A rail signal box worker who claimed that his inability to take a 20 minute uninterrupted break at work breached the Working Time Regulations, has lost his legal battle in the Court of Appeal.

The decision according to law firm Irwin Mitchell is good news for many employers as it will save money and give them greater flexibility when preparing shift rotas.

Under the Working Time Regulations 1998, adult workers are entitled to a rest break after six hours work. The default position is that the break should last at least 20 minutes and the worker must know in advance when they can take it and it should not be interrupted.

Merchant shipping, fishing and the police and armed forces are exempt and other workers such as security guards, prison guards, household refuse collectors, and those involved in key services such as gas, electricity, water and transportation are treated as "special cases". For these individuals whose services need to be performed continuously, employers have to provide an "equivalent period" of compensatory rest.

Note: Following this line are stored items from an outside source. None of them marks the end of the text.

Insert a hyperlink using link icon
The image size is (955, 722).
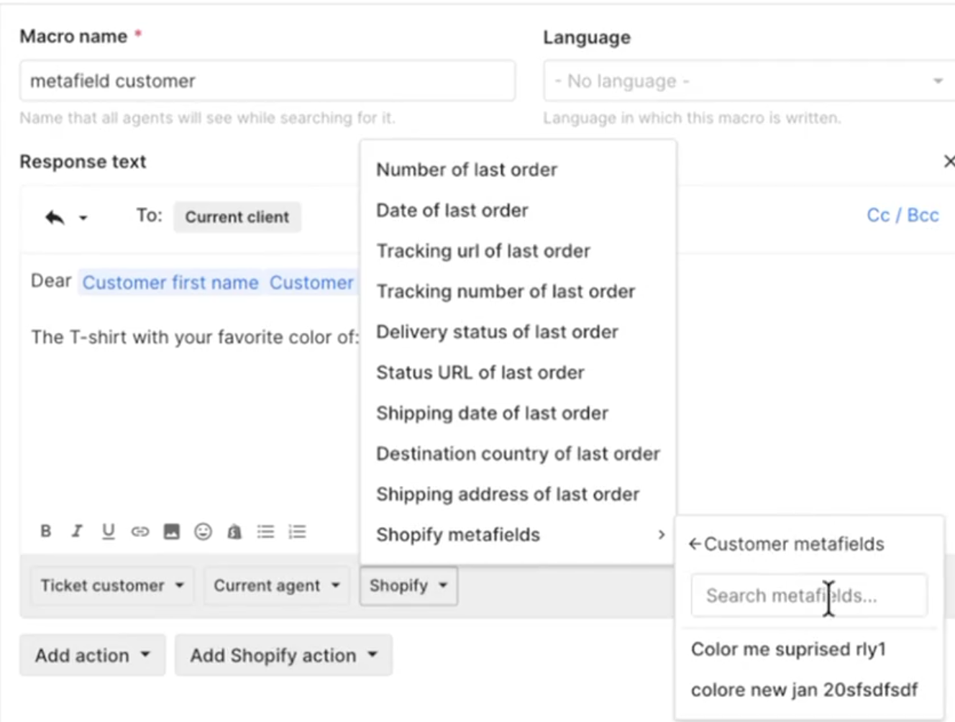coord(140,532)
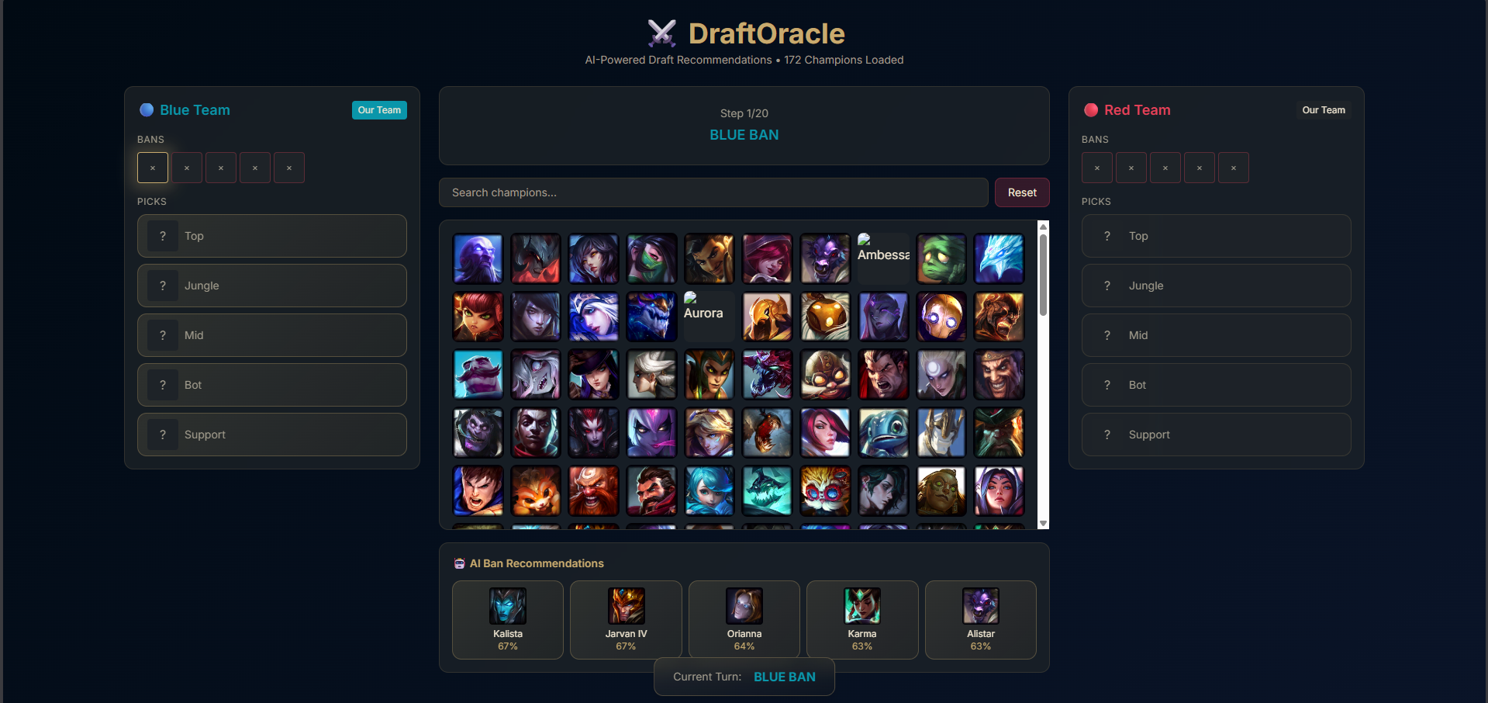Select the Aurora champion tile
The height and width of the screenshot is (703, 1488).
click(x=709, y=317)
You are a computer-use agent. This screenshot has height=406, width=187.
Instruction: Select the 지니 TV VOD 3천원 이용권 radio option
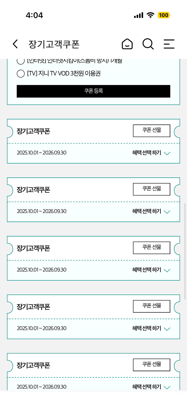(20, 74)
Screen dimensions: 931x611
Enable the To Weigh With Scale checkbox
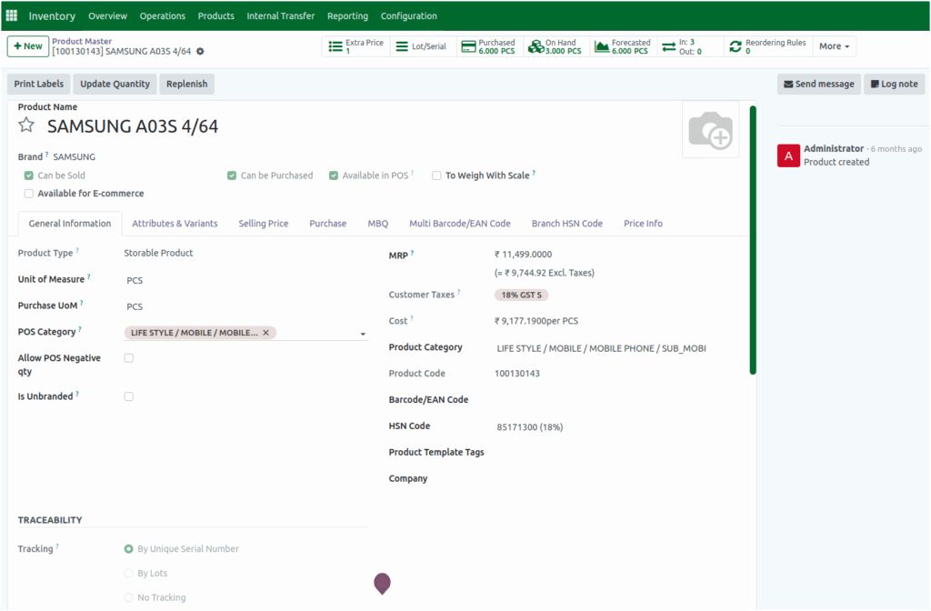pos(436,175)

This case centres on whether it is unlawful if the "equivalent period" of compensatory rest cannot be taken as one uninterrupted 20 minute rest break.

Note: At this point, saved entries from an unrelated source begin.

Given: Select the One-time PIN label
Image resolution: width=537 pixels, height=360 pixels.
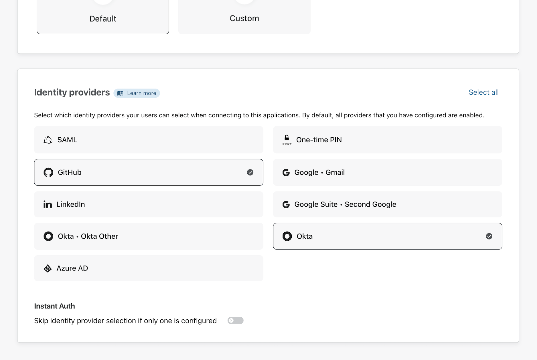Looking at the screenshot, I should tap(319, 140).
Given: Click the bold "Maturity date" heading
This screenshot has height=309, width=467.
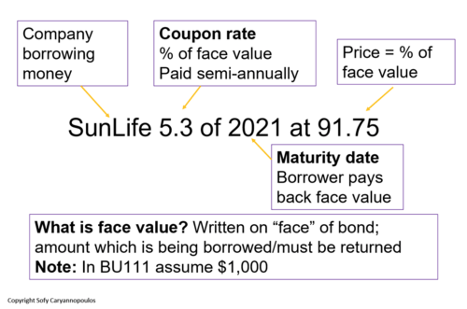Looking at the screenshot, I should [328, 158].
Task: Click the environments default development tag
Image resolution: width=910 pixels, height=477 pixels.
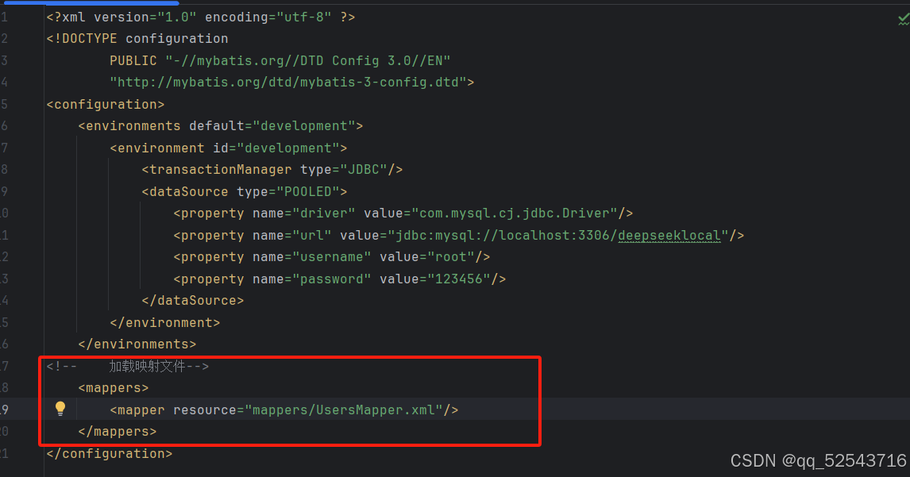Action: [221, 126]
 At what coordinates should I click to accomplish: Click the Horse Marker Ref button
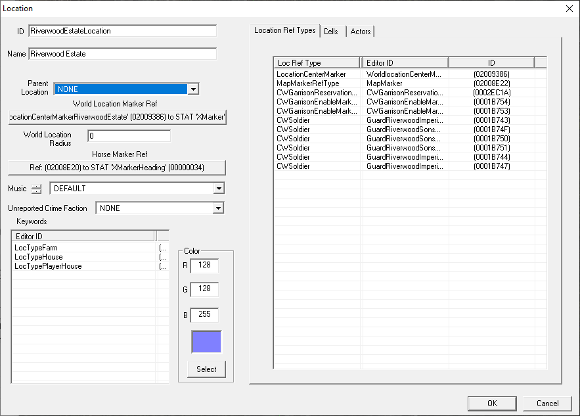pos(117,168)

In the case of Network Rail v Crawford, Mr Crawford worked as a signal box worker who when working alone was unable to take a single 20 minute uninterrupted break due to the nature of his work.

He complained this breached the WTRs but his employers said that he could take compensatory rest in 5/10/15 minute chunks during quiet periods. They said these provided more than 20 minutes of rest over the course of his shift and were more beneficial to his health and safety.

The Court of Appeal today agreed with Network Rail and said there was no reason in principle why a break had to be for an uninterrupted break of 20 minutes.

This means, that in "special cases", employers can comply with the WTRs provided they allow workers to take frequent short breaks which in aggregate amount to 20 minutes or more.  However, employers whose staff are not treated as "special cases" must continue to allow them to take uninterrupted breaks.

Glenn Hayes, employment partner at law firm Irwin Mitchell, said: "This decision gives employers greater flexibility when preparing shift rotas - particularly for lone workers as they do not have to find someone to cover breaks which will reduce costs and the complexity of managing staff. 

"Employers will need reliable evidence to show that workers can take breaks and may need expert evidence to establish this. Network Rail, for example, conducted a "rest break assessment" which found that there were sufficient naturally occurring breaks to enable the signallers to take compensatory rest."